- [Your objective] Pull out each line of the data that includes the word "under".

Saved data entries:

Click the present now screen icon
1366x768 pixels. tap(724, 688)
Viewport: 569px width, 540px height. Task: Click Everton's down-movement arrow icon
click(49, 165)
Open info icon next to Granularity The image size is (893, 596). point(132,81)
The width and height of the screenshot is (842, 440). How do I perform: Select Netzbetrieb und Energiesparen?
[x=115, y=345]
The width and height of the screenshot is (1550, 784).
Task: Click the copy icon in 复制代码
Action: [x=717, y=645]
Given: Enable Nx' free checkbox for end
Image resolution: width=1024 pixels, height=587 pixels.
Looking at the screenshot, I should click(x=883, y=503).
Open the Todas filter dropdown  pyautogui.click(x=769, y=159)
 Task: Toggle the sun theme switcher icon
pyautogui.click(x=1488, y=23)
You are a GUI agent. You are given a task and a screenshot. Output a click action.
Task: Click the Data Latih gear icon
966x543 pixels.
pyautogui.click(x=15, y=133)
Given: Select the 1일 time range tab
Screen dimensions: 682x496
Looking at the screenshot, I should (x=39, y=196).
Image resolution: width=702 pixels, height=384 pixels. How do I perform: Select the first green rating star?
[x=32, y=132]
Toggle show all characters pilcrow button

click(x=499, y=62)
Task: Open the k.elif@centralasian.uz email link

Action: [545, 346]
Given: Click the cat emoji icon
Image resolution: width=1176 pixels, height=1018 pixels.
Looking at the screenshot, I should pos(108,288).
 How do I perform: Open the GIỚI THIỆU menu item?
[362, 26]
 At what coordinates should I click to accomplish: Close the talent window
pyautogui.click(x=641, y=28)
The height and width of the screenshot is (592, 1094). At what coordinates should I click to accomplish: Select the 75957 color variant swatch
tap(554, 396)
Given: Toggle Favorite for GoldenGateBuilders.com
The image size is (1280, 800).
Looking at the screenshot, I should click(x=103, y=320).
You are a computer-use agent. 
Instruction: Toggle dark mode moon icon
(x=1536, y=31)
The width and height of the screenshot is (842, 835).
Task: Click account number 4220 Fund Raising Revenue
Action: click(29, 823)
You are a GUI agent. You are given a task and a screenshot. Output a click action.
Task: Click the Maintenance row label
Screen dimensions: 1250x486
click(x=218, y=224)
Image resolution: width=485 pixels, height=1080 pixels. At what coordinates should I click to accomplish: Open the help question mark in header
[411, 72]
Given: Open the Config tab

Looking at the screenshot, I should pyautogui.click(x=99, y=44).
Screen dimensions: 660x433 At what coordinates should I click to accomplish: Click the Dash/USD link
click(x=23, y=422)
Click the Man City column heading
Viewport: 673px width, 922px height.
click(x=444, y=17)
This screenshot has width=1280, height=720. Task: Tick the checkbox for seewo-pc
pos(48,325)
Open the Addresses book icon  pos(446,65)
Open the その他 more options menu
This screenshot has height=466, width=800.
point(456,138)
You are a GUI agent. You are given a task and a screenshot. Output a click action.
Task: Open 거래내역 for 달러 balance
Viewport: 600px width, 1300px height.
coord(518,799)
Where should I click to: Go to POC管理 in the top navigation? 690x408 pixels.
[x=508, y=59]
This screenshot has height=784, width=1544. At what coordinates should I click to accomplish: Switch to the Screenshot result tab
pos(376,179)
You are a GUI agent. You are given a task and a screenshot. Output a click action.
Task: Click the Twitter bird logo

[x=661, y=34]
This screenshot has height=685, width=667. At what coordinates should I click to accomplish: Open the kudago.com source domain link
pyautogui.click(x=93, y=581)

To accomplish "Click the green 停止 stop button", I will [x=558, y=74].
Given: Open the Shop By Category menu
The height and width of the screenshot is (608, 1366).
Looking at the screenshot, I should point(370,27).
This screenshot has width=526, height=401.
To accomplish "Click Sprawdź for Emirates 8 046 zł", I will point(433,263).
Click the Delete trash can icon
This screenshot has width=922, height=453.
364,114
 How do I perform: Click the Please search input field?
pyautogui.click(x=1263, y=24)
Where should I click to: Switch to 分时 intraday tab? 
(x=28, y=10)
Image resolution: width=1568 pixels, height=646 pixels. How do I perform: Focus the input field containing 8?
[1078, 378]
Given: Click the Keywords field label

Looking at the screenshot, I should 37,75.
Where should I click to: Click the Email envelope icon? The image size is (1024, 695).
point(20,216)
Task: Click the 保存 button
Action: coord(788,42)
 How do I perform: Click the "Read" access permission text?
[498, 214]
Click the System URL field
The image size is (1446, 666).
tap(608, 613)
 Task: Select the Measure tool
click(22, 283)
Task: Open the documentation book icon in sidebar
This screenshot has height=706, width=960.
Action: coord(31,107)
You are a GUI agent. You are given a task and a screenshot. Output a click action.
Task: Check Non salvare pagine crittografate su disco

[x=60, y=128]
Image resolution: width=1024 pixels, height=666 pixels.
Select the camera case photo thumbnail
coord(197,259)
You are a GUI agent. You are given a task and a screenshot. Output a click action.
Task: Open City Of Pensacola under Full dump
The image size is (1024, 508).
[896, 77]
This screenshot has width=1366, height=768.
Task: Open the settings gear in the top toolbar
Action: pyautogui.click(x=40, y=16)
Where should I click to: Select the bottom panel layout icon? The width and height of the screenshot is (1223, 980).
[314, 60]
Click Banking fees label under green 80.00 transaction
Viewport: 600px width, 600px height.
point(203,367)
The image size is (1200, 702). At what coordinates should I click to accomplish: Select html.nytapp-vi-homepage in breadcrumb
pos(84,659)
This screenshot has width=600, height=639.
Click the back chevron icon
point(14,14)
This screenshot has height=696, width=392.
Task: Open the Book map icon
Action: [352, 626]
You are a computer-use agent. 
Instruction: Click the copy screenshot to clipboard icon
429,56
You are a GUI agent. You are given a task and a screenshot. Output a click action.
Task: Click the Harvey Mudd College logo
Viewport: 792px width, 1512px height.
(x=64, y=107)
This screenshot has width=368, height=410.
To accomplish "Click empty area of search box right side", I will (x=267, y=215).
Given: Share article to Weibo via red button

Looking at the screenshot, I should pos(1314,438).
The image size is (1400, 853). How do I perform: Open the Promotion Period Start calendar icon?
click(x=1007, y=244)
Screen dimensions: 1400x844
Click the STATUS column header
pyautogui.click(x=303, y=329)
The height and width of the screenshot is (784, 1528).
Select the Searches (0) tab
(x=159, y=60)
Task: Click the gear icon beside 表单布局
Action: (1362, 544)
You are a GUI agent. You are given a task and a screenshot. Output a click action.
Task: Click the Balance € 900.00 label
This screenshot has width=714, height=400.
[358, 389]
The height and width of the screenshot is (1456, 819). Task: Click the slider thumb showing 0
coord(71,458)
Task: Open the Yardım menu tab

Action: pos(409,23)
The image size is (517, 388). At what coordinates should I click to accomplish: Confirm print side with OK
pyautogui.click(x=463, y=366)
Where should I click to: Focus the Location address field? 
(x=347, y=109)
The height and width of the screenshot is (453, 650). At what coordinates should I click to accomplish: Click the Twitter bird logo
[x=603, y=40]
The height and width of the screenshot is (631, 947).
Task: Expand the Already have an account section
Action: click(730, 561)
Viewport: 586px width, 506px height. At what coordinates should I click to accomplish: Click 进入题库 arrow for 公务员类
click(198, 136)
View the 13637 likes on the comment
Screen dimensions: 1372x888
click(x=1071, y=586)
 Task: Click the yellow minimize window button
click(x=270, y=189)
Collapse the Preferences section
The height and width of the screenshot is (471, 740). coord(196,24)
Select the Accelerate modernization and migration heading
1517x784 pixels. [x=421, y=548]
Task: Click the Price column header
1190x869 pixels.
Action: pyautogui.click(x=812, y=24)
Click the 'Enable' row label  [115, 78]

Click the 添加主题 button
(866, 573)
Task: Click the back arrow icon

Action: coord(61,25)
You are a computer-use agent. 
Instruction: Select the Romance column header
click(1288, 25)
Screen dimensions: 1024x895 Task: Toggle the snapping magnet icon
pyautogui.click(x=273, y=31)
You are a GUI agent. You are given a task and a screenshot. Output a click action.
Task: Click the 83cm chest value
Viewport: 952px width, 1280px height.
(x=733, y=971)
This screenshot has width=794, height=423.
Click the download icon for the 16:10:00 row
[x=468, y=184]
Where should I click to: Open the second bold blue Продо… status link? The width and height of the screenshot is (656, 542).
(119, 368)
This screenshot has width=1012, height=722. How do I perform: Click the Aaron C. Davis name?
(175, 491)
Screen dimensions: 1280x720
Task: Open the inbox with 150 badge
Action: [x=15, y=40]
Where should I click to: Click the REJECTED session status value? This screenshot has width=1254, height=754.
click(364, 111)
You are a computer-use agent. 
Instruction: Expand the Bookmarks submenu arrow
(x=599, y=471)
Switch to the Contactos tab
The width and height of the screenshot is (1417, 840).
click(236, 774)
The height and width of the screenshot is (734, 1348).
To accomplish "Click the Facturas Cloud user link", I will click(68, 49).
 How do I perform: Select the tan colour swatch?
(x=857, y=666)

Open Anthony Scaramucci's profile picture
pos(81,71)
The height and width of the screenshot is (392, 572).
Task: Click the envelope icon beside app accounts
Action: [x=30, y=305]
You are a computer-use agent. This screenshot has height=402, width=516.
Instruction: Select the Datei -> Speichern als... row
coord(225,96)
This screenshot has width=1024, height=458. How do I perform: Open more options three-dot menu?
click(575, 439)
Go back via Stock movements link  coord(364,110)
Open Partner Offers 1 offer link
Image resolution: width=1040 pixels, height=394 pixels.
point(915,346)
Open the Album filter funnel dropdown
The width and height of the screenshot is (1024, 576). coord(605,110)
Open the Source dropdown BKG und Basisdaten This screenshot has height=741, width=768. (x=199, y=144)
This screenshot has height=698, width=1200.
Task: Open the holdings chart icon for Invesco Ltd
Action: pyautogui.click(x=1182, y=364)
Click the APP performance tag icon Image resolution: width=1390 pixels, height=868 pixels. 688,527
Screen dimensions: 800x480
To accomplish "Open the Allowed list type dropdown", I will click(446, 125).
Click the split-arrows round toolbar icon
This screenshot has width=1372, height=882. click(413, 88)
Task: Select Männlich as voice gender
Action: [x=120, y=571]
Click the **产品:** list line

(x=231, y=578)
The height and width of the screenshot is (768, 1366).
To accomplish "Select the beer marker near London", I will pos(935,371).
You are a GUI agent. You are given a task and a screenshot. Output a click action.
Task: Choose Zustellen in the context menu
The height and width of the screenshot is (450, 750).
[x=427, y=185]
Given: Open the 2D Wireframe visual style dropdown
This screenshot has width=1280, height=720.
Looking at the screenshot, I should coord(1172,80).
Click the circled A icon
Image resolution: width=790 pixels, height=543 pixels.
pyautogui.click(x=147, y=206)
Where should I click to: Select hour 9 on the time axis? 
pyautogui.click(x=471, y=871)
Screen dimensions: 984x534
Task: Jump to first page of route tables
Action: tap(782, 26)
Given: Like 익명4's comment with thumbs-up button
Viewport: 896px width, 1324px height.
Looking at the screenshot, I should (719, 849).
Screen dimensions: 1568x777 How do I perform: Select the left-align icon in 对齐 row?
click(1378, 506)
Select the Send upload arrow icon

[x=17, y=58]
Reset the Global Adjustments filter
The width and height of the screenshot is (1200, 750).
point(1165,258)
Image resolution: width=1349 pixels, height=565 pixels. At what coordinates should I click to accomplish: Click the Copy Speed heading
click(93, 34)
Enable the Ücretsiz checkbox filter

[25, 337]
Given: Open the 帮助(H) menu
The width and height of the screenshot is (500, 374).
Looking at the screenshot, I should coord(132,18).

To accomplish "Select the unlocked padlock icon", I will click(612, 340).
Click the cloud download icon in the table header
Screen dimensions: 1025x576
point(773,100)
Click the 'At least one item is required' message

- [Task output]
Task: Open City Of Pensacola under Full dump
Click Banking fees label under green 80.00 transaction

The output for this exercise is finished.